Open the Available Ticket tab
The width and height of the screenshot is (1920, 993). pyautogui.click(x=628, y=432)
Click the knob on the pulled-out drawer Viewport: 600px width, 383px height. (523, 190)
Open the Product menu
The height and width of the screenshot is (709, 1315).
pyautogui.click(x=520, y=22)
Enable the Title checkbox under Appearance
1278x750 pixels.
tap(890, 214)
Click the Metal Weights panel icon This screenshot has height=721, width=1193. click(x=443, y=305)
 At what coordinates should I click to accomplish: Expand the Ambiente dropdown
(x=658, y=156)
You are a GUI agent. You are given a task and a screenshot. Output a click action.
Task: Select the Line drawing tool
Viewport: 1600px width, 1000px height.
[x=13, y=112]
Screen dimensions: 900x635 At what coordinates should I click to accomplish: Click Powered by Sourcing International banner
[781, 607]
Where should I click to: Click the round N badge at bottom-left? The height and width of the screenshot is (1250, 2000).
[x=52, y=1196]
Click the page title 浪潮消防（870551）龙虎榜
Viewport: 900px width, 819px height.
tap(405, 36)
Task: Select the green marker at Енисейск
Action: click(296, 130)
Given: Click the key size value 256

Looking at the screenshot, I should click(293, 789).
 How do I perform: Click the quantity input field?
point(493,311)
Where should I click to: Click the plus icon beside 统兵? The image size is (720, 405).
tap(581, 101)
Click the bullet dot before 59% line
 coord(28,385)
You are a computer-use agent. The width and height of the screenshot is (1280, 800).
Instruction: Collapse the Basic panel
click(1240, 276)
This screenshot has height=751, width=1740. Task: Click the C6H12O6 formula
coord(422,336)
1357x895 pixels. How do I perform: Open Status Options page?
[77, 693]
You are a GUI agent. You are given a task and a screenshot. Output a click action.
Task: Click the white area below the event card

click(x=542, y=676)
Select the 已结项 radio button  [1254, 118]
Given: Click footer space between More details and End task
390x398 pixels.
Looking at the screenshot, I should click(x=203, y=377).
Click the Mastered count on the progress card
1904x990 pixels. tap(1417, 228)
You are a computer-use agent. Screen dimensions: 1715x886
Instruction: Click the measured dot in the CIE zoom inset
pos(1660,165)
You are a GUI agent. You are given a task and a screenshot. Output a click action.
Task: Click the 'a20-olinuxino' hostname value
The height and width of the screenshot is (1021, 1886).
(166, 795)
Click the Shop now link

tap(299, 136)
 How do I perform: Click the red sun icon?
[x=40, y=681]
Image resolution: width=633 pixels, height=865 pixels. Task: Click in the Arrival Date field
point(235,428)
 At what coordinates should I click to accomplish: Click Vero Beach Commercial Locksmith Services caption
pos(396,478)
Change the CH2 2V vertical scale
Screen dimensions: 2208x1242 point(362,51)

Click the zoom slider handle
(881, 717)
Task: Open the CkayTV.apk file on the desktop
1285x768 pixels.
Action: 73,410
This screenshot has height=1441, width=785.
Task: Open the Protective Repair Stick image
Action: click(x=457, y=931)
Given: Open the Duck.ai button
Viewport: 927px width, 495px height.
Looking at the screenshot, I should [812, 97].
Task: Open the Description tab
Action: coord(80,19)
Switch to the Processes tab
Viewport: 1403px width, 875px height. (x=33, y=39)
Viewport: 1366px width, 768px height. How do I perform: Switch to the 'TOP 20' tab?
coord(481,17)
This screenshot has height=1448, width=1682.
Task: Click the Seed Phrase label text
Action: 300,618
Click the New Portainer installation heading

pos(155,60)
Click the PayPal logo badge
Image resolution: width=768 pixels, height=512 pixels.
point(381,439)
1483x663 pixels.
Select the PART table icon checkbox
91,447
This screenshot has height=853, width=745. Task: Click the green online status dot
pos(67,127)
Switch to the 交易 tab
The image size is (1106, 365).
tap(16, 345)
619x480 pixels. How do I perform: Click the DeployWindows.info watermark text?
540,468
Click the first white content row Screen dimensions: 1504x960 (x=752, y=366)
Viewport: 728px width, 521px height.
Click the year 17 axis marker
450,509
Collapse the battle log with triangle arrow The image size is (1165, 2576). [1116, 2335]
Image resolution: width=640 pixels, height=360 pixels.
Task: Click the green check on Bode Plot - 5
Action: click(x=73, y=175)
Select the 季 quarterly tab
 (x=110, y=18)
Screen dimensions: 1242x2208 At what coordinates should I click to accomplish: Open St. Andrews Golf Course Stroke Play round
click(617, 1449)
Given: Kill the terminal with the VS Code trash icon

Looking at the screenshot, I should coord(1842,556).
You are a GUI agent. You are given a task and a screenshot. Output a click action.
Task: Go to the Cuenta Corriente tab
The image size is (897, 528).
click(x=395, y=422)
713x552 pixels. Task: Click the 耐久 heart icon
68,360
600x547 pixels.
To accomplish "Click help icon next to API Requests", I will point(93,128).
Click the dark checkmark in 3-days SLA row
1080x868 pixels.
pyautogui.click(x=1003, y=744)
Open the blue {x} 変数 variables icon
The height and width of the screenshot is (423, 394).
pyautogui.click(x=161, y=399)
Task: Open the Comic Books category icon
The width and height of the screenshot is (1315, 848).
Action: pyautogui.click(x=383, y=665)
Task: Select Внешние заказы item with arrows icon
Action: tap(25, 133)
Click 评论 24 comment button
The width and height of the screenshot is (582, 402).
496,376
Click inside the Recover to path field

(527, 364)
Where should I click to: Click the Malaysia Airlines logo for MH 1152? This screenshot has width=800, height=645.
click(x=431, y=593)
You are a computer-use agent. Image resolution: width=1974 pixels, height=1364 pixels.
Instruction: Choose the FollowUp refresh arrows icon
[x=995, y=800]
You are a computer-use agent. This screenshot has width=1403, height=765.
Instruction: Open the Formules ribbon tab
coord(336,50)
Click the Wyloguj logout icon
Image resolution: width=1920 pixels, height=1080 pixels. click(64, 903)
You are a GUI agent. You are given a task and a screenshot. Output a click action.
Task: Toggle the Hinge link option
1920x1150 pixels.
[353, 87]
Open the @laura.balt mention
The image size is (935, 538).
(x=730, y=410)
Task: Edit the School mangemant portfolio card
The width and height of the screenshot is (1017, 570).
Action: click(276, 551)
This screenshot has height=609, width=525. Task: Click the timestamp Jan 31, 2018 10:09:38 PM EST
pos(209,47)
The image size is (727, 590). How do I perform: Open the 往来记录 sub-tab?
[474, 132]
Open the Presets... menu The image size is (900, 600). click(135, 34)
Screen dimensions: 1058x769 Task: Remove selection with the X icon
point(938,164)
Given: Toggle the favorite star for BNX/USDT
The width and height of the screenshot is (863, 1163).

◇ ◇ ◇ ◇ ◇

*Work to complete*: Transcribe the items word for word, starting with the line that contains "You are a computer-use agent. Image" and continuing through the final line of the items, with both of those lines included.

*Solution below*:
You are a computer-use agent. Image resolution: width=1974 pixels, height=1364 pixels.
Instruction: Choose the FollowUp refresh arrows icon
[x=995, y=800]
You are a computer-use agent. This screenshot has width=1403, height=765.
Instruction: Open the Formules ribbon tab
coord(336,50)
Click the Wyloguj logout icon
Image resolution: width=1920 pixels, height=1080 pixels. click(64, 903)
You are a GUI agent. You are given a task and a screenshot. Output a click action.
Task: Toggle the Hinge link option
1920x1150 pixels.
[353, 87]
Open the @laura.balt mention
The image size is (935, 538).
(x=730, y=410)
Task: Edit the School mangemant portfolio card
The width and height of the screenshot is (1017, 570).
Action: click(276, 551)
This screenshot has height=609, width=525. Task: Click the timestamp Jan 31, 2018 10:09:38 PM EST
pos(209,47)
The image size is (727, 590). How do I perform: Open the 往来记录 sub-tab?
[474, 132]
Open the Presets... menu The image size is (900, 600). click(135, 34)
Screen dimensions: 1058x769 Task: Remove selection with the X icon
point(938,164)
Given: Toggle the favorite star for BNX/USDT
The width and height of the screenshot is (863, 1163).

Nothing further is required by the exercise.